3D model reveals secrets of metastasis
CAMBRIDGE, Mass. (July 10, 2006) — A cancer cell
breaks away from a primary tumor and settles in a new
location, where it once again divides. Pharmaceutical
companies typically use simplistic two-dimensional assays
for this process, which is known as metastasis, to evaluate
anti-cancer therapeutics. In these assays, cells crawl
across the surface of a matrix, traveling in a single
plane. But a new study indicates that this approach
misses some crucial phenomena.
Working in the labs of Whitehead Member Paul
Matsudaira and MIT professor Douglas Lauffenburger,
postdoctoral researcher Muhammad Zaman discovered that
cells move quite differently in three dimensions. His
study, which focused on human prostate tumor cells,
appeared this week in the online early edition of Proceedings
of the National Academy of Sciences.
“Our findings help explain why two-dimensional
assays for metastasis-inhibiting drugs do not
effectively predict their effects in tissue,”

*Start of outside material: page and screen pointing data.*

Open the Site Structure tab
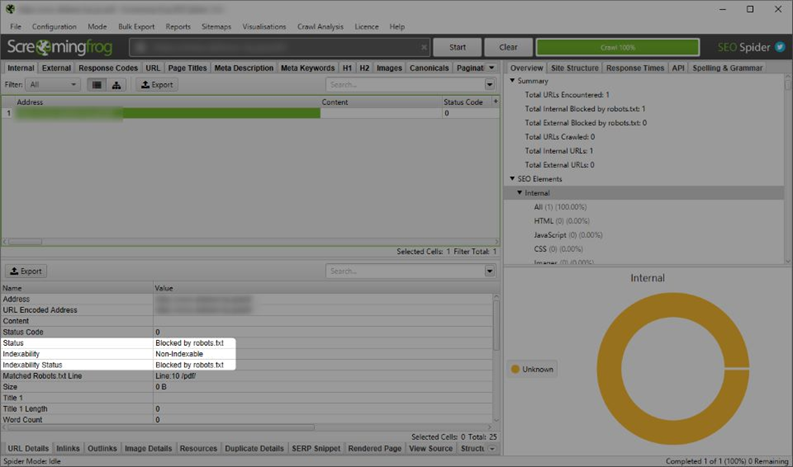This screenshot has width=793, height=467. (577, 68)
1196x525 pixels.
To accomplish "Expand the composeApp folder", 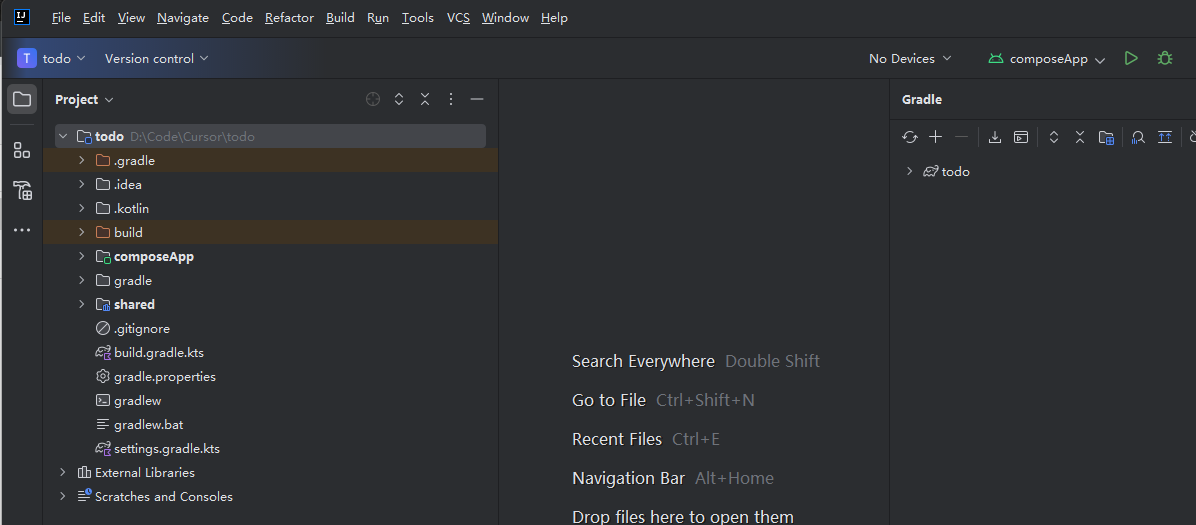I will [82, 256].
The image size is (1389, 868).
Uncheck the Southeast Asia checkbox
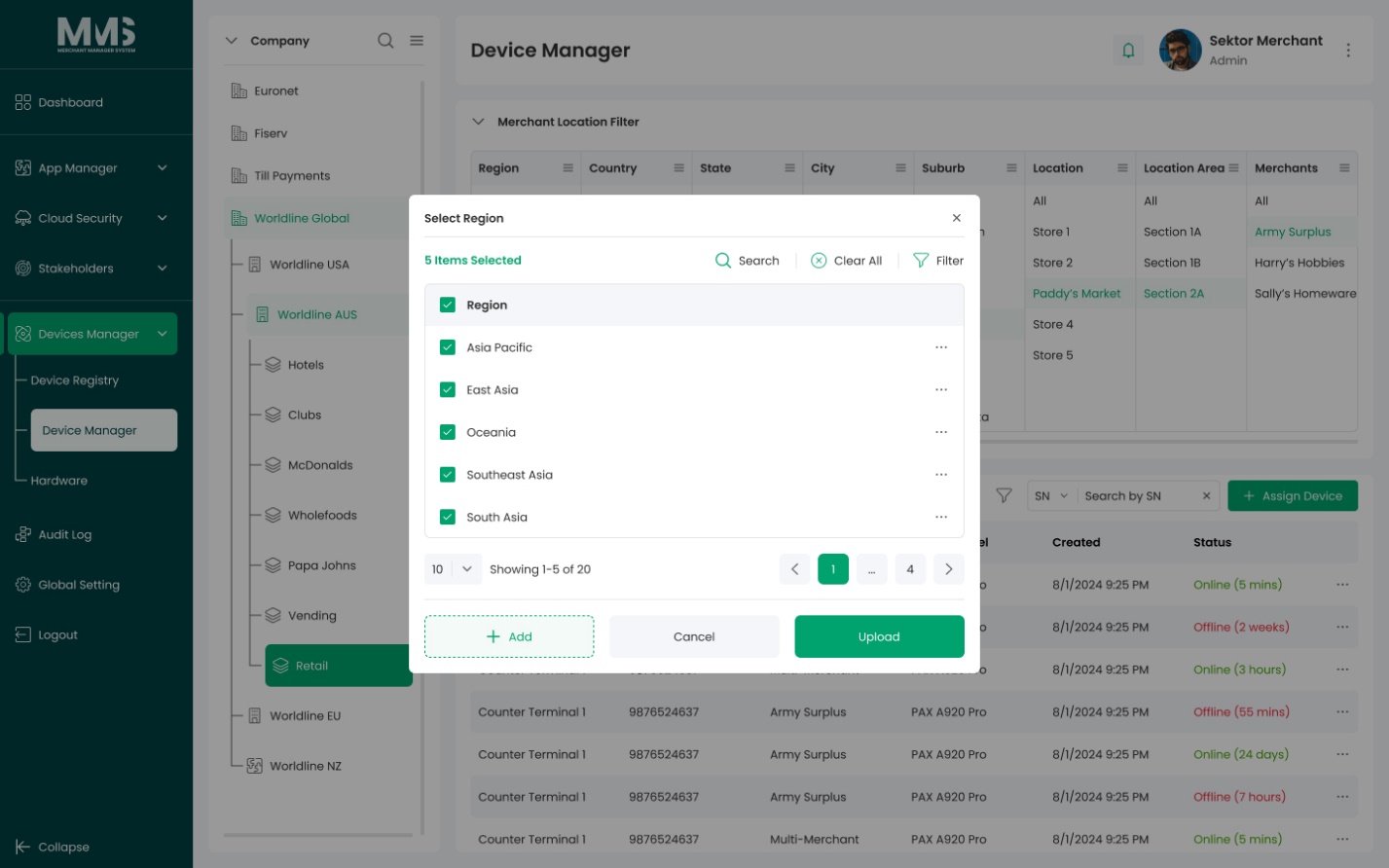coord(448,475)
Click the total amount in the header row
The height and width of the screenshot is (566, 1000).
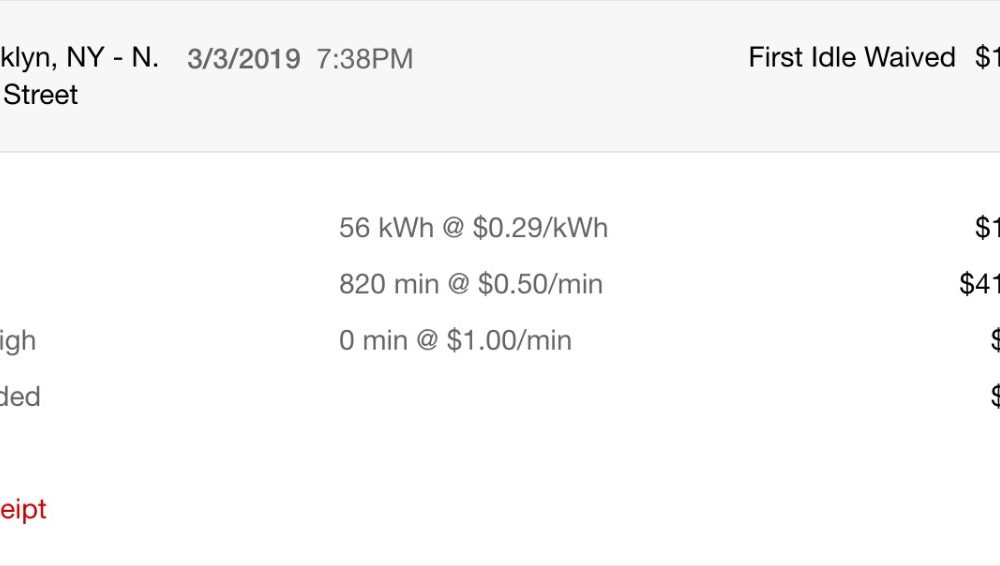point(987,57)
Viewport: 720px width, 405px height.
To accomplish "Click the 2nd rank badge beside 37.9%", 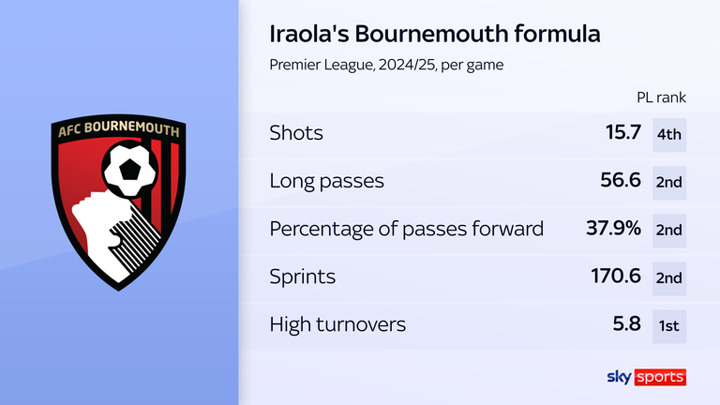I will [x=669, y=229].
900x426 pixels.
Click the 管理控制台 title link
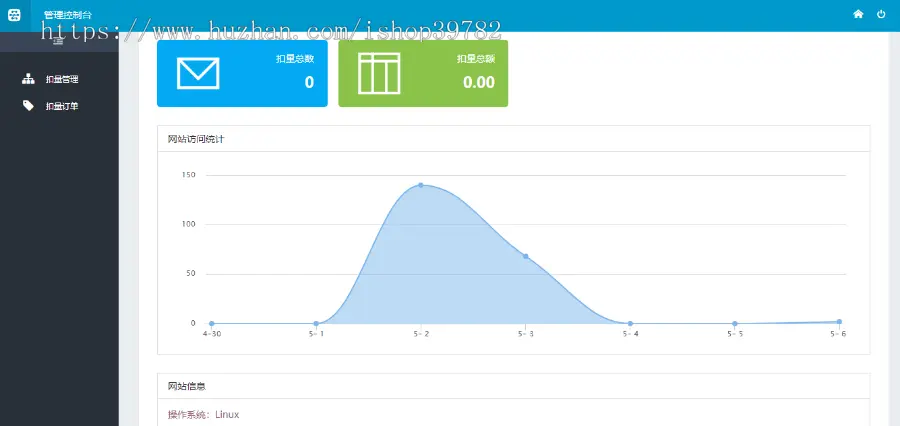point(68,15)
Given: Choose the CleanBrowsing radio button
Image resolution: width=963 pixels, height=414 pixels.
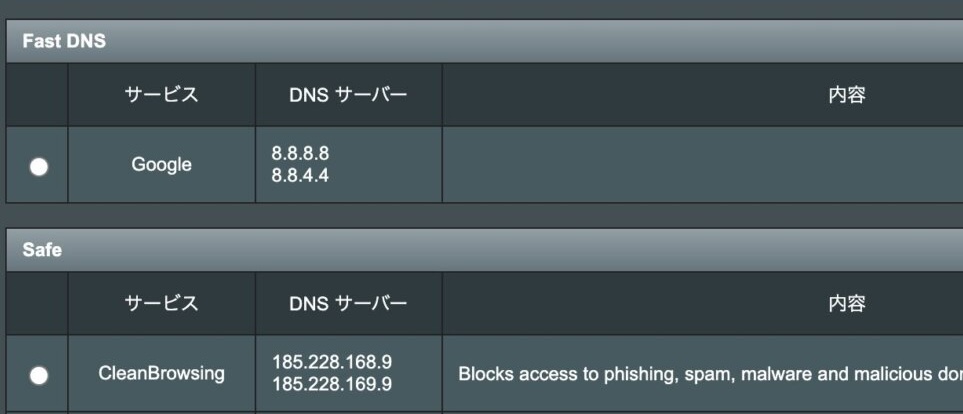Looking at the screenshot, I should point(38,375).
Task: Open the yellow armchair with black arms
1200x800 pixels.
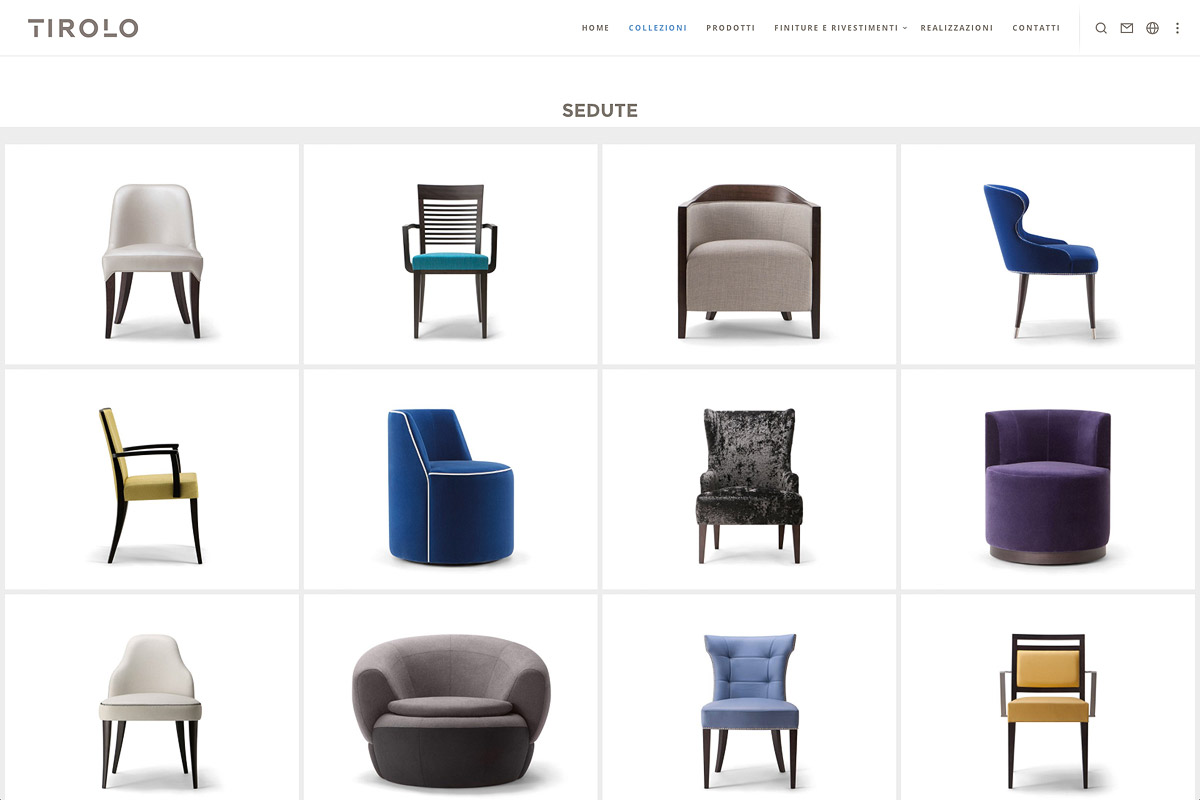Action: [152, 479]
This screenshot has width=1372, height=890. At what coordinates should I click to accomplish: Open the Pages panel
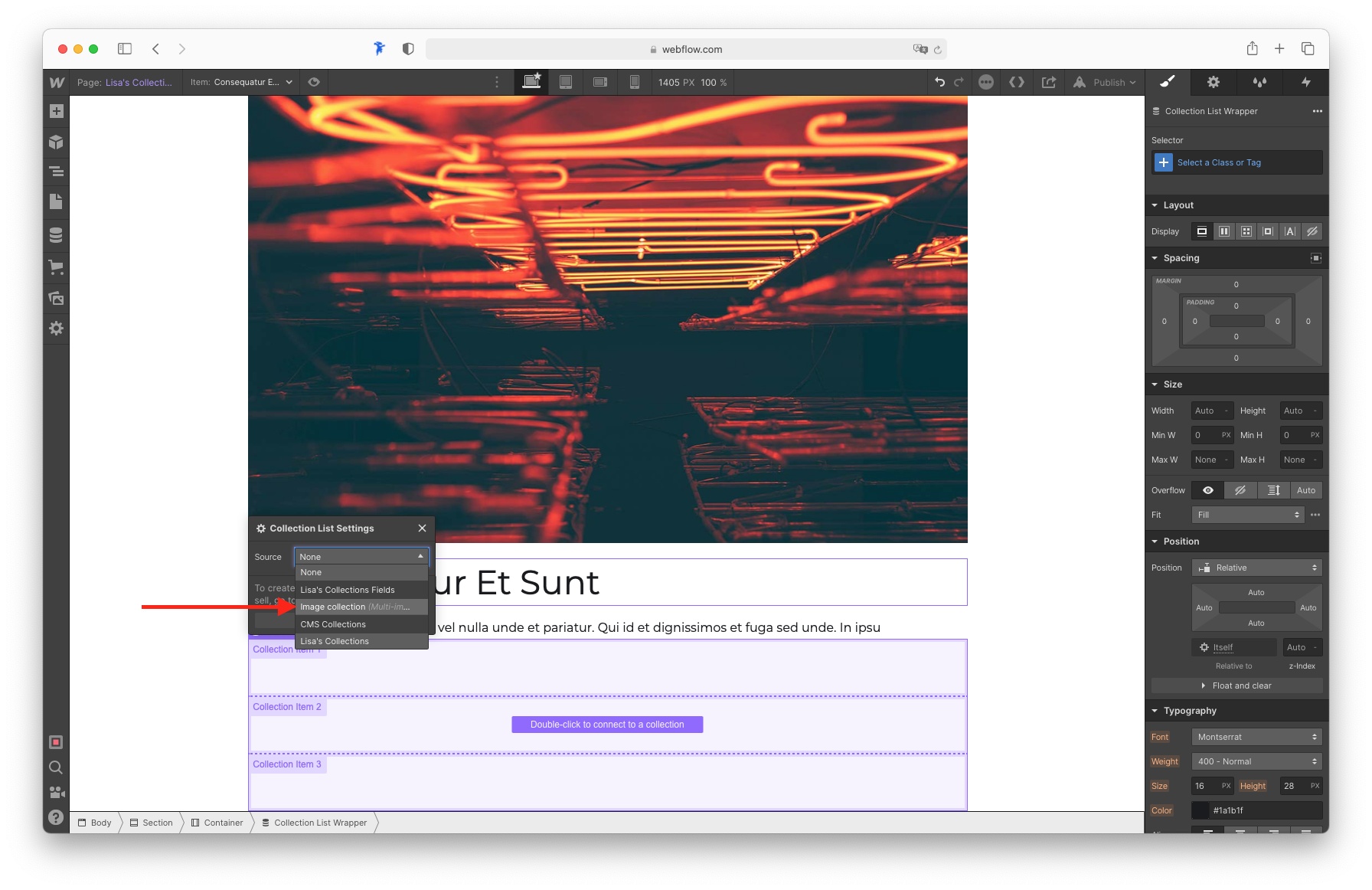click(x=56, y=201)
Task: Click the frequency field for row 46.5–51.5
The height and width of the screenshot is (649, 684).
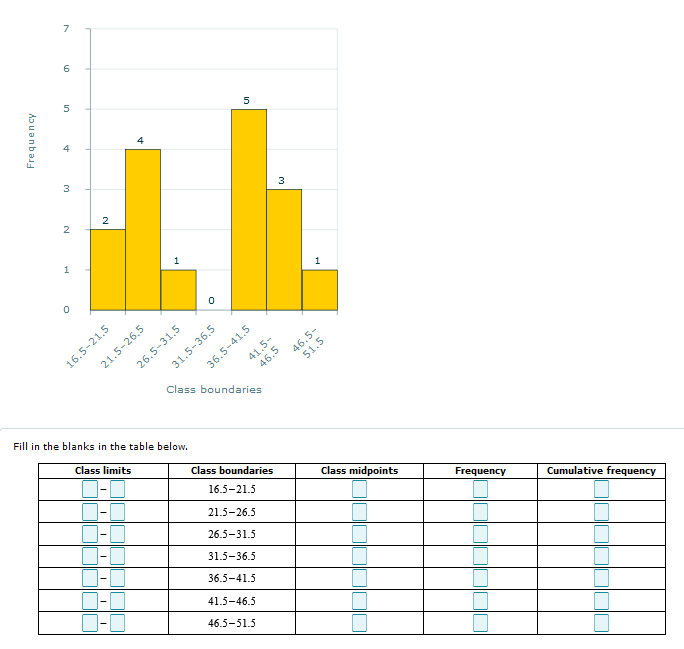Action: (x=480, y=623)
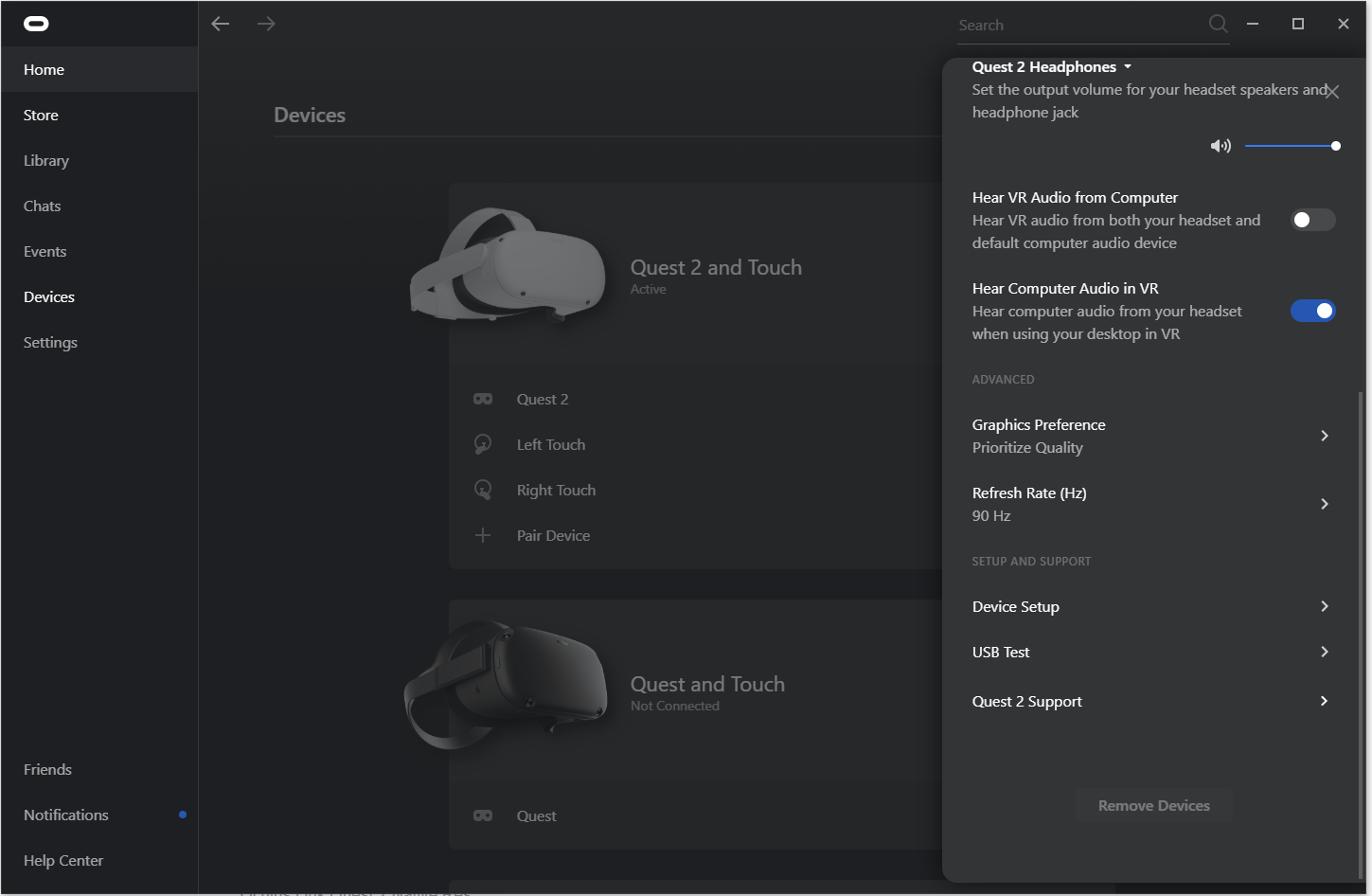The width and height of the screenshot is (1372, 896).
Task: Expand the Refresh Rate (Hz) setting
Action: point(1324,504)
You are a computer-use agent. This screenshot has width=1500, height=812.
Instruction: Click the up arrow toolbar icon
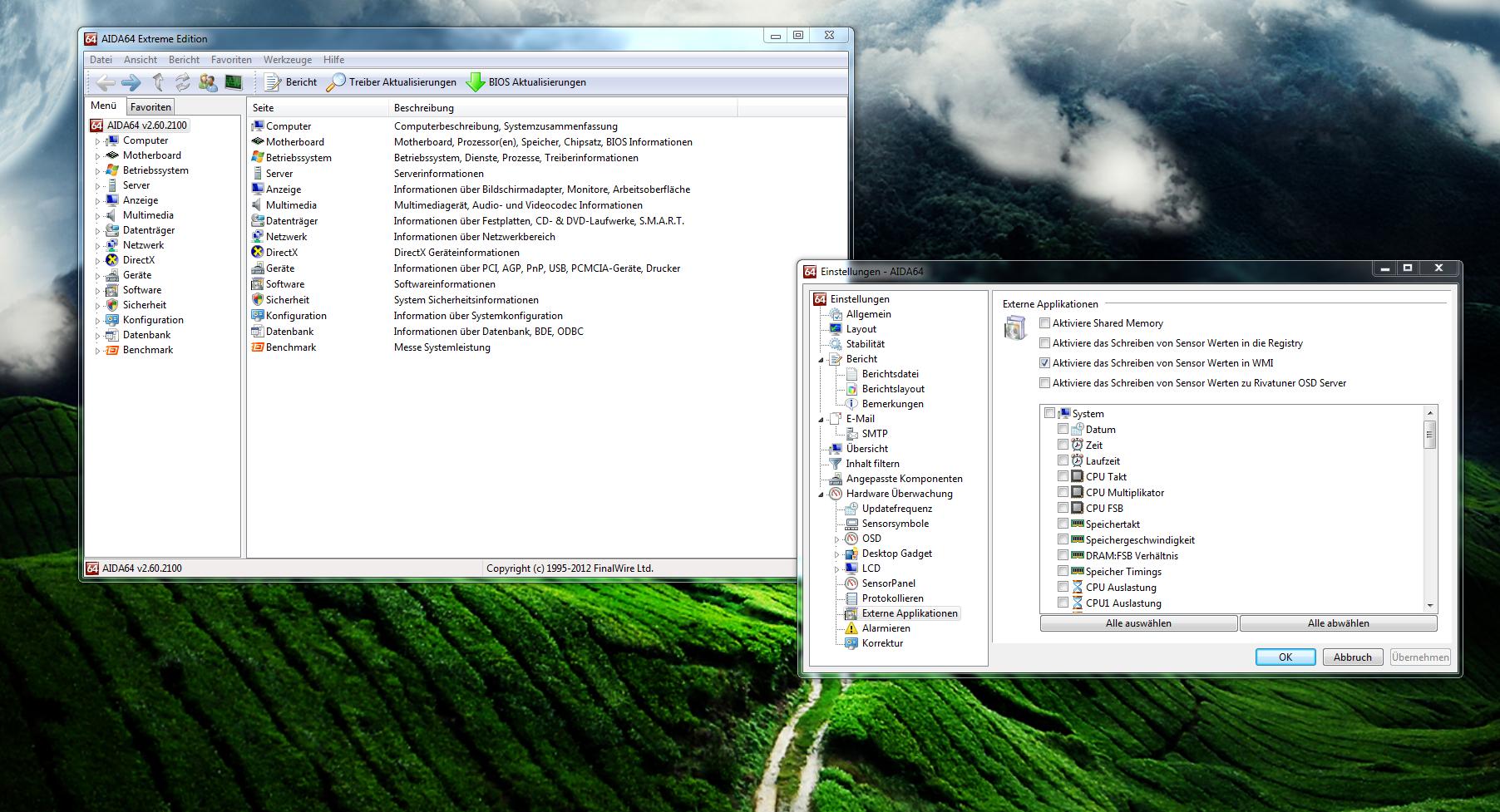click(158, 82)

says Douglas Lauffenburger, who is director of
MIT’s Biological Engineering Division. |
“Two-dimensional assays ignore the obstacles
that cells face in their natural contexts,” explains
Zaman, who recently became an assistant professor at
the University of Texas at Austin. “In 3D, cells
move through a thick jungle of fibers, or ‘vines’,
that hinder forward progress.”
Cells must either squeeze through or chop up these putative
vines to get anywhere. As a result, they move slower
in three dimensions.
In an interesting twist, all cells need at least some
vines to move, as they latch onto the “branches”
with claw-like proteins called integrins and pull themselves
forward. When Zaman disabled some of these claws, in
a manner analogous to certain anti-cancer drugs, the
cells moving across the top of the jungle canopy (in
two dimensions) needed a greater number of vines to
keep up their pace, while cells plowing through the
jungle instead needed vines chopped to maintain the
same speed. The complexity of this situation is further
increased in that the cells become dramatically sensitive
to the stiffness of the vines when the integrins are
disabled and consequently tend to squeeze through the
vines rather than pushing them aside.
“Our findings help explain why two-dimensional
assays for metastasis-inhibiting drugs do not effectively
predict their effects in tissue,” says Lauffenburger,
who is director of MIT’s Biological Engineering
Division. He believes pharmaceutical companies will
eventually use three-dimensional assays, accompanied
by appropriate computational models such as that also
recently published by Zaman (in Biophysical Journal
in 2005), to determine how drugs affect metastasis.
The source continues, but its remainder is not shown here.